Protection against Pseudomonas aeruginosa infection in a murine burn wound sepsis model by passive transfer of antitoxin A, antielastase, and antilipopolysaccharide

Abstract

The protective capacity of passively transferred immunoglobulin G (IgG) fractions from antitoxin (AT-IgG), antielastase (AE-IgG), and antilipopolysaccharide (ALPS-IgG) against Pseudomonas aeruginosa infection was evaluated in a murine wound sepsis model. Complete protection was afforded by homologous ALPS-IgG against intermediate challenge doses (10 50% lethal doses) of P. aeruginosa PA220, whereas AT-IgG and AE-IgG offered no significant protection (P < 0.5).
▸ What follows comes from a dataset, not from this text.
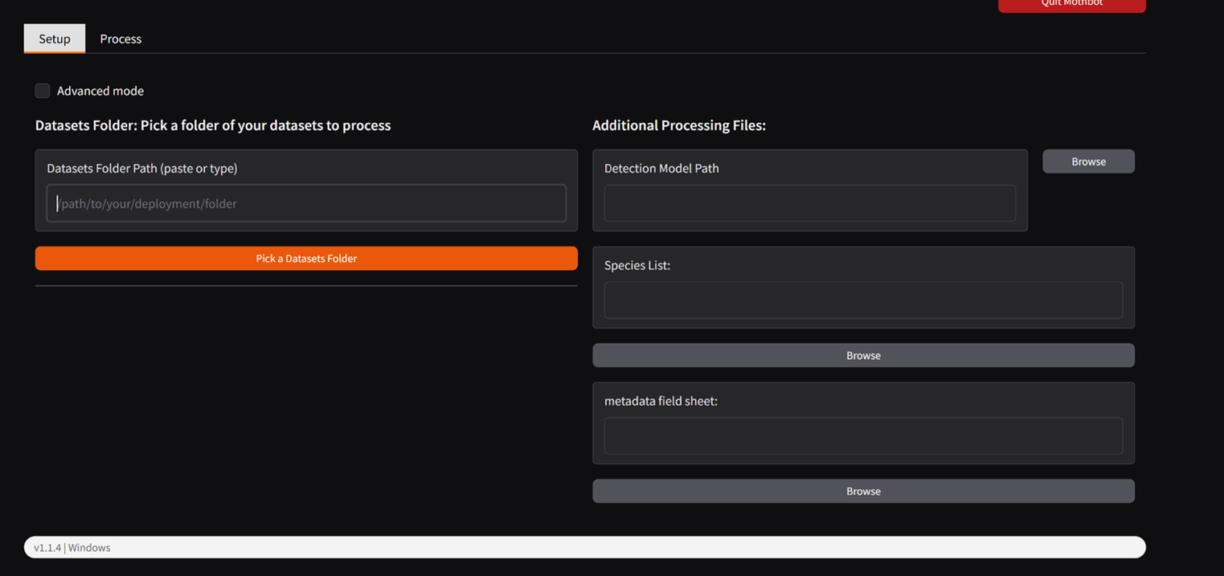
Task: Enable the Advanced mode checkbox
Action: pyautogui.click(x=43, y=91)
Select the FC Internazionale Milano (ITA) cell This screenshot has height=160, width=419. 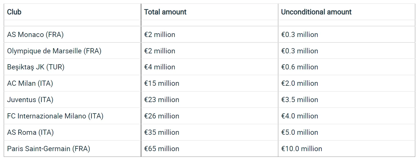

The simultaneous transfer of AT-IgG or AE-IgG with ALPS-IgG gave no additional protection above that seen with ALPS-IgG alone. The transfer of ALPS-IgG did not dramatically alter bacterial multiplication in the skin at the site of infection. However, bacteremia and infection of the liver were prevented. In parallel experiments, AT-IgG or AE-IgG did not significantly alter either the course of the infection or the number of bacteria seen in the blood, liver, or skin when compared with controls. ALPS-IgG administered 24 h before infection, at the time of infection, or 4 h postinfection provided complete protection. Even when ALPS-IgG was transferred at a time when the infection was well established locally in the skin (8 h postinfection), highly significant protection (P > 0.999) was obtained. Protection afforded by ALPS-IgG was serotype specific. These results indicate that antibody to lipopolysaccharide is of critical importance for protection against P. aeruginosa challenge in a relevant animal model.